**SOURCE DATA**
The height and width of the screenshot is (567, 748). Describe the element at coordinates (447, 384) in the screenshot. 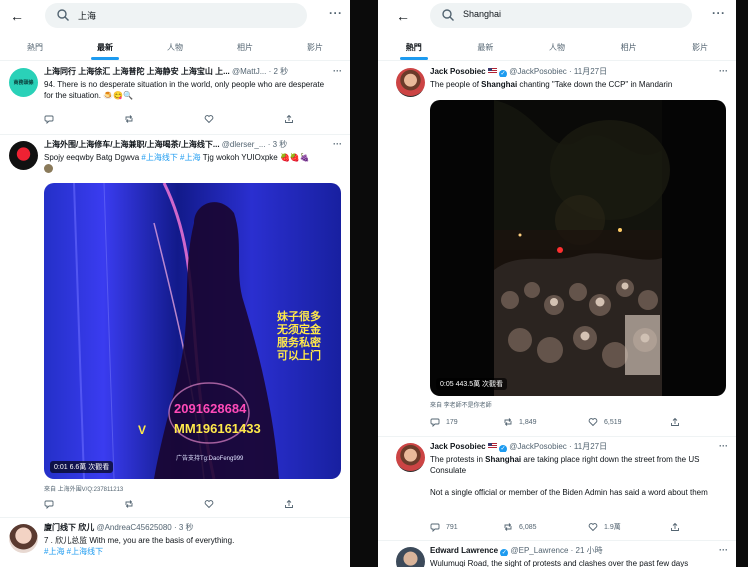

I see `video-time: 0:05` at that location.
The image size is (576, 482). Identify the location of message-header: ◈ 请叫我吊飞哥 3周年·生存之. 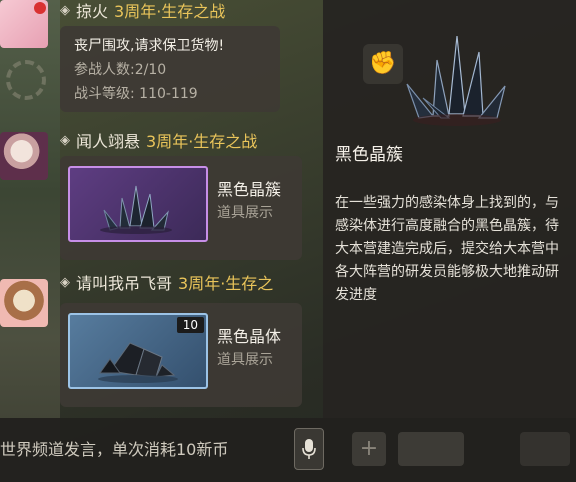
(166, 282).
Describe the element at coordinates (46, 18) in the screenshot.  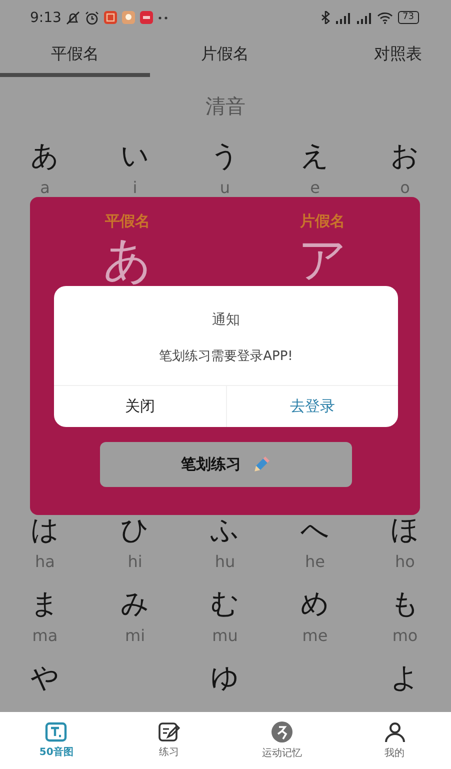
I see `status-time: 9:13` at that location.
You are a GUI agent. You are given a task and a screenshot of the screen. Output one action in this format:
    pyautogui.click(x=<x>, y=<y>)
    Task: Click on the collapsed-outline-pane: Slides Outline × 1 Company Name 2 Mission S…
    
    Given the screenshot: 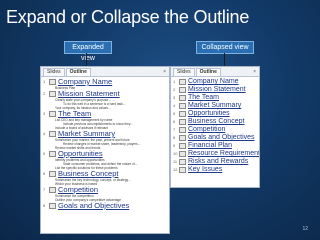 What is the action you would take?
    pyautogui.click(x=215, y=127)
    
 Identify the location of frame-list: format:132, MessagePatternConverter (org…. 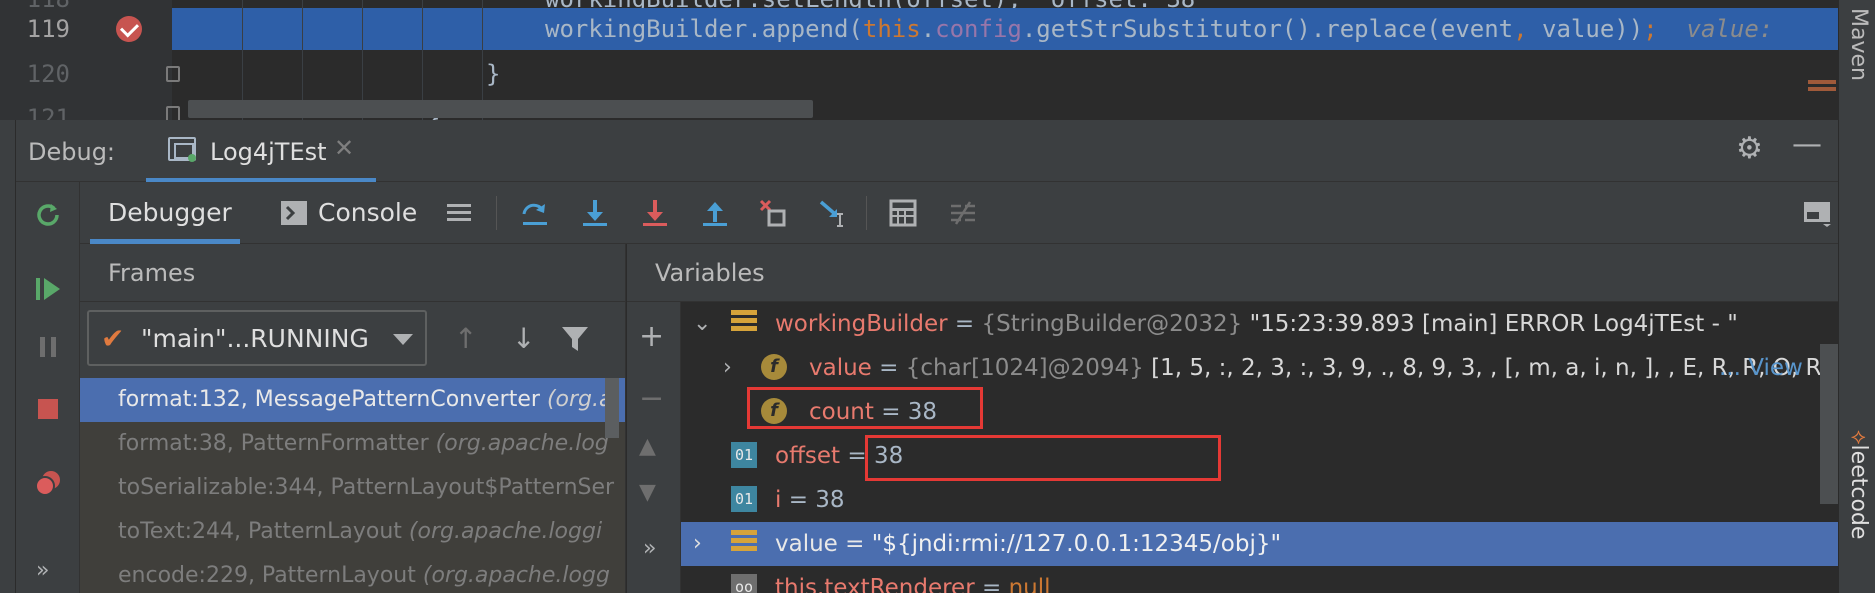
(352, 486).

**TRY IT**
Could you lay out the part of the entries that opens with the line containing "format:132, MessagePatternConverter (org…." and runs through the end of the entries as a numbered list, skipping blank lines and leaving out the pictures?

**SOLUTION BELOW**
1.  Identify the location of frame-list: format:132, MessagePatternConverter (org…. 
2. (352, 486).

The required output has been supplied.